Flexible website crawler which stores the results in persistent storage

Installs: 674

Dependents: 1

Suggesters: 0

Security: 0

Stars: 0

Forks: 1

Type:symfony-bundle

v2.4.0 2024-02-20 23:27 UTC

README

The content import process is very complicated and unpredictable. Especially the crawling phase. And the main reason for its complexity is that there is a vast amount of different possible scenarios:

  • Some sites might run on insecure HTTP protocol/they might use an invalid SSL certificate.
  • There might be some broken links on some pages.
  • Some source sites might have strange redirects that need to be ignored/followed.
  • For some sites, the crawler needs to obey special limits: requests/second, timeout, etc.
  • Sometimes not all the links need to be crawled, but specific ones: links in the menus, links in the main content, etc.
  • Some site sections should be ignored from being crawled, or crawling needs to be done just against specific site sections.
  • Crawling the site might involve multiple domains/protocols.

And it is pretty obvious it is unrealistic to create a crawler that will handle all possible cases out of the box. That's why we focused on creating a flexible crawler. So it allows handling all the listed scenarios by using the provided configurations.
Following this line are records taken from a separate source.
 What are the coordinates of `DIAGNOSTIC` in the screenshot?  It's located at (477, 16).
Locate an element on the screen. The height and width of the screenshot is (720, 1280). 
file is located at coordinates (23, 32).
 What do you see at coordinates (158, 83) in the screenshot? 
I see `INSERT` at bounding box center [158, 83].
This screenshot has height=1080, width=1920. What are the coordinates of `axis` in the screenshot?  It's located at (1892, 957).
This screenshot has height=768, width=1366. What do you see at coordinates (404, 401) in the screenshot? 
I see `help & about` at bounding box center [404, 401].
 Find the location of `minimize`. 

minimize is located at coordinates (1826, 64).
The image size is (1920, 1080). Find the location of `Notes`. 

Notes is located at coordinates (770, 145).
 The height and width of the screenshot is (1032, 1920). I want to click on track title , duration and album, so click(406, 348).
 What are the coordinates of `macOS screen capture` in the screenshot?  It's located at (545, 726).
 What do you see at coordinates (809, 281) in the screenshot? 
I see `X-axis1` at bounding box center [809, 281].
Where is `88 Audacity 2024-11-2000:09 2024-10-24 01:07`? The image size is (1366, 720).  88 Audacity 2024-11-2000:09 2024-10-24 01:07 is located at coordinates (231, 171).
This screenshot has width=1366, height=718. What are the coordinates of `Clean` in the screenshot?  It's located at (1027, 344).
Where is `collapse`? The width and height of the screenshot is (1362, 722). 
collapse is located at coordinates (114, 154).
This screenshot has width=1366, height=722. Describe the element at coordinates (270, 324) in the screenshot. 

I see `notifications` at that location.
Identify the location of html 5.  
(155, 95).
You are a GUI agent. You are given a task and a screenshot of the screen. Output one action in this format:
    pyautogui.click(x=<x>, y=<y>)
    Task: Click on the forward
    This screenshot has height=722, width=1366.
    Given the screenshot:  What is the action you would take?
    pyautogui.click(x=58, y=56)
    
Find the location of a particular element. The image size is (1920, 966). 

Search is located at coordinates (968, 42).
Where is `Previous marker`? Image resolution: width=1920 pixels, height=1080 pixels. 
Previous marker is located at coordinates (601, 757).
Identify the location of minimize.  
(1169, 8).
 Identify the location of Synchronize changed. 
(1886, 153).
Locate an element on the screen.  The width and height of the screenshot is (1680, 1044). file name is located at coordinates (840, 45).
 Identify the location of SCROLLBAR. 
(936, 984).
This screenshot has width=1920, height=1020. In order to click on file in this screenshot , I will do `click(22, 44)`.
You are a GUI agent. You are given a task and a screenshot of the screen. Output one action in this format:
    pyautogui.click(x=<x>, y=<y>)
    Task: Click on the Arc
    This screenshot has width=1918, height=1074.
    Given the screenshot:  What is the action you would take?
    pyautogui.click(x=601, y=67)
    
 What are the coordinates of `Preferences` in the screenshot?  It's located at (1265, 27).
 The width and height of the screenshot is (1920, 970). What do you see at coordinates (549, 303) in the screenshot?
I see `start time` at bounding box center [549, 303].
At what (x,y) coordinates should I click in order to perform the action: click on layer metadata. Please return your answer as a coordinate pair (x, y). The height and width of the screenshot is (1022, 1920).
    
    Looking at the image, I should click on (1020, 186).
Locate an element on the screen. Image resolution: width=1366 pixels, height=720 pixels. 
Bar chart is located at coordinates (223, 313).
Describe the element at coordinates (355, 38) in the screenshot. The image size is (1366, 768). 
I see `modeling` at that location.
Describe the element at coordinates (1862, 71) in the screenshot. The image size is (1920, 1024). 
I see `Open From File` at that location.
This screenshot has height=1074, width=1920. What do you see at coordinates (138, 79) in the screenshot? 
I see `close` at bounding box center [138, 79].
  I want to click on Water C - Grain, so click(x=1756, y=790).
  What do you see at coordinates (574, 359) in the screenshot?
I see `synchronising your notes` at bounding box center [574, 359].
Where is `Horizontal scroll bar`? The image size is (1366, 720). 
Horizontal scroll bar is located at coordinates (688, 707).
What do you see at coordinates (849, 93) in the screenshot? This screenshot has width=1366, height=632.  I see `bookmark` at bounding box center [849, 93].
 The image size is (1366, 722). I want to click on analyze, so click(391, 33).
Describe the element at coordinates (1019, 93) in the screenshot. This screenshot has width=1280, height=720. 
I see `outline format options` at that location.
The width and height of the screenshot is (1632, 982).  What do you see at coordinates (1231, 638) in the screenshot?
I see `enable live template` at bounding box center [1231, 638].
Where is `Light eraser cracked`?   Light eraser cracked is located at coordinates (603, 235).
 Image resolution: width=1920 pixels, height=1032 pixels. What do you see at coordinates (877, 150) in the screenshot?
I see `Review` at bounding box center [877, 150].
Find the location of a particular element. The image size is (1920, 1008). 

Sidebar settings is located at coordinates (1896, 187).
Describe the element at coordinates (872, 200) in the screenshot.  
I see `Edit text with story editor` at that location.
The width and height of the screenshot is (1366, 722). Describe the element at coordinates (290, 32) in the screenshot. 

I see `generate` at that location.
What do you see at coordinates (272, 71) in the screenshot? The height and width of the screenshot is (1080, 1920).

This crawler stores the data in persistent storage (database). And it was designed to be used in the content imports. But it is a separate component that might be used in any other use case. It's the only purpose is to crawl the site and stores its pages metadata in the persistent storage. And the metadata of the crawled pages could be used for any purpose: import/analyze/any custom functionality.

Installation

  1. Require contextualcode/crawler via composer:

     composer require contextualcode/crawler
    
  2. Run the migration:

     php bin/console doctrine:migrations:migrate --configuration=vendor/contextualcode/crawler/src/Resources/config/doctrine_migrations.yaml --no-interaction
    

Usage

This section describes the basic usage concepts. Please check usage example and reference pages for technical details.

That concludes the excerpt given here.